In north-western Lombardy, 26-year-old factory worker Riccardo "Ricky" Canevali is trying to become a TV star, and auditions for a number of shows on the Mediaset roster. While doing so, he complains that it is more difficult for a man than a woman to become famous on TV, as looks are all that matter in their case. The Italian veline phenomenon is subsequently explained, and footage of a casting call at a mall – where young women are measured, made to pose for shoots, and dance – is shown.

The documentary then shifts to Sardinia's Emerald Coast, presenting the getaway for Berlusconi and his clique: politicians and celebrities, among which are manager Lele Mora and his collaborator Fabrizio Corona, for whom the former acts as an informant. Interviewed in his villa's bedroom, Mora admiringly says that Berlusconi resembles Benito Mussolini, and that he doesn't shy away from praising the qualities both men share; he admits to owning several fascist videos on his cellphone, proudly showing a montage of nazi insignia set to Faccetta Nera to the cameraman.

Fabrizio Corona rides in an unmarked car at night with his paparazzo assistant in order to take embarrassing photographs of celebrities, so that he can ask them for money to not have them published. He explains that he considers himself to be a modern version of Robin Hood: he steals from the rich, but keeps the money to himself because others are even more self-centered and undeserving of fame than he is. When he was convicted for extortion, it made him a greater celebrity, and he is now cashing in on this. He is shown full-frontally naked taking a shower.
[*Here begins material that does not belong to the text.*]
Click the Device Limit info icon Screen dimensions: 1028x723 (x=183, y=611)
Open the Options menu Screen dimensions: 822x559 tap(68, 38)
The day of his release from prison after his conviction in the Vallettopoli scandal, Corona performs a brief speech in front of the attending news reporters. Erik understands this move and the contents of the speech were carefully planned by him, detailing how Corona is portraying himself as a victim while making the public forget about his recent conviction. Upon asking Corona himself, he confirms his theory, saying he has planned the remainder of his career during his prison stay.

However, Corona's comeback is all but smooth. He is invited to a number of paid appearances at local parties, which he superficially engages with and don't yield much attention. Seeking more fame, Corona asks a grieving father to pose in his ailing agency's T-shirt for a promotional shoot. After the father refuses, he then tries to ask the Cappa twins, two women who participated as witnesses in the then-recent investigations pertaining the 2007 murder of Chiara Poggi; they also refuse to engage with Corona.

This stunt prompts public outrage, which is reported by the news: while Erik's crew is filming, Mora happens to see Corona's attempt to talk to the Cappa sisters during a TG5 news segment, after which he receives a call on his mobile. Desiring to distance himself away from Corona in front of the crew, Mora lambasts him over the phone and paints him as mentally unwell, recounting some of the extravagant and sexually-charged comments he's recently made at him.

The final sequence of the documentary shows a wide, panning shot of dozens of antennas on top of residential buildings. Ricky finally makes it on prime time television, having taken part in a game show. The aspiring veline from the mall dance aimlessly on a platform, as the screen eventually cuts to black. A few statistics regarding Italian television are shown before the credits.